Preclinical data have shown many mechanisms and benefits of fasting/caloric restriction in animals, and we need to advance this safely for humans. FMD seeks to mimic a total fasting state through select deprivation of macronutrients, allowing a person to eat and somewhat alleviating the concerns of cotreating doctors and hesitation by patients. As a practitioner, using FMD and fasting myself, I know there is a good level of safety and benefit, and this study demonstrates that with close oversight it is both safe and feasible for those going through cancer treatment. The blood work confirms that FMDs are indeed achieving some of the end points presumed beneficial from fasting, such as lowering IGF-1.
Clinically, I’ve suspected that it makes sense to fast patients for some of the anticancer benefits it could have, even outside of a chemo scenario. A common scenario would be breast cancer patients undergoing endocrine therapy. This study states, "These results are especially relevant in the light of the fact that reduced blood levels of insulin, IGF1 and leptin were previously shown to enhance the activity of chemotherapy, endocrine therapies and inhibitors of the PI3K-mTOR pathway. Even more interestingly, we observed that the leptin, IGF1 and IGFBP3 levels remained lower than those found at the baseline two-to-three weeks after the end of the FMD period, while adiponectin and IGFBP1 stayed higher. This indicates that some metabolic effects of the FMD persist for extended periods, possibly contributing to create long-lasting unfavorable conditions for tumor growth."1
Naturopathically, we’ve long observed benefits of fasting in our patients, especially around inflammation and healthy cellular turnover. Now, the direct links are being made for anticancer mechanism.
Naturopathically, we’ve long observed benefits of fasting in our patients, especially around inflammation and healthy cellular turnover.”

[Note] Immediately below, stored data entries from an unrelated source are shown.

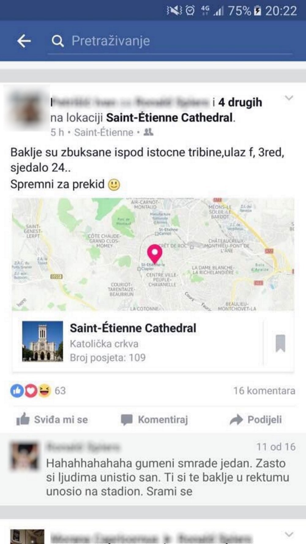This screenshot has width=306, height=544.
Task: Like the post with Sviđa mi se
Action: tap(52, 419)
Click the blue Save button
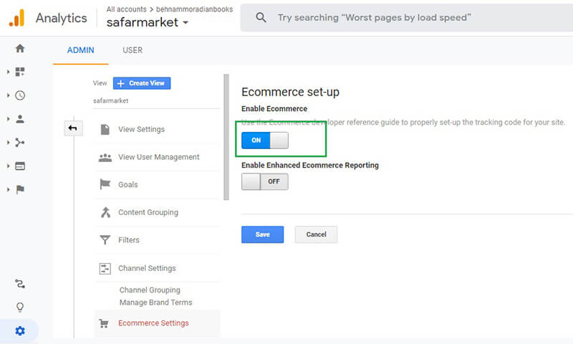This screenshot has width=573, height=344. click(x=262, y=234)
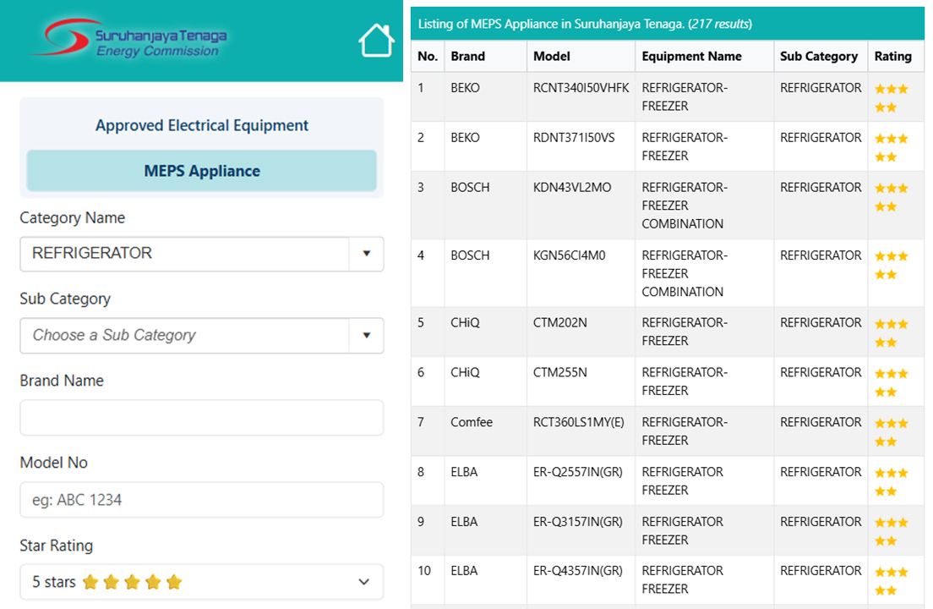Screen dimensions: 933x609
Task: Click the star rating in CHiQ CTM202N row
Action: click(891, 332)
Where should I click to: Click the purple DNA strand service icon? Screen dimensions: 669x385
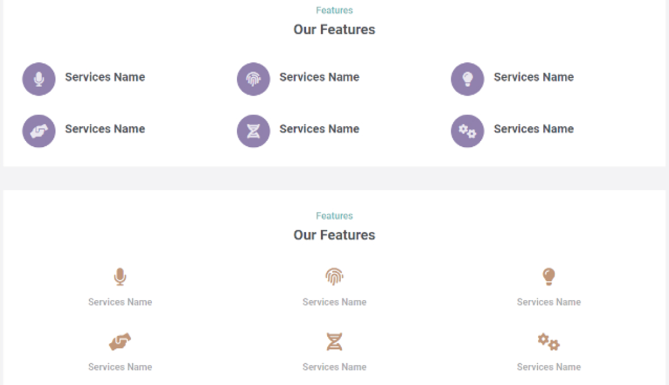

To put this study in the context of the state of fasting science, we are still trying to get better human data to confirm the large amount of preclinical data we have. Early on, there were some very promising small-scale pilot studies performed by Longo, et al, published in 2009,2 showing protective effects alongside chemotherapy. In a more recent review of the data, we have more mechanisms, and our understanding has been clarified, but the authors conclude that more human data are still needed.3 It makes sense that the cost of conducting large-scale human trials on fasting is cost-prohibitive without an economic driver like a drug or product to sell.

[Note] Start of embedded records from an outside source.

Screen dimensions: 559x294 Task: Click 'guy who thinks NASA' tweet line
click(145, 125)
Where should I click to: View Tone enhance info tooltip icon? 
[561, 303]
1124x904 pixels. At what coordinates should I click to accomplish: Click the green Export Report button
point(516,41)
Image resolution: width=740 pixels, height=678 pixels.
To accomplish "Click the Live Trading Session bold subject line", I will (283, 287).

This study was sponsored by a company, L-Nutra, that produces and sells the FMD product that was used. Having future studies done by independent third parties to verify the favorable changes, as well as the clinical challenges encountered, would be ideal.
This paper solidifies and builds upon the evolving rationale for using fasting as a tool in various oncology applications, at least for nutritionally stable patients. It’s hard to make too many direct claims from this type of study because it was designed to show basic safety and feasibility, not outcomes. In practice, I’ve seen the benefits of fasting in multiple scenarios and have felt good about the safety of fasting over many years of experience. The findings of this study should further encourage other doctors that FMDs can be used safely, even in patients who are undergoing various treatments for cancer.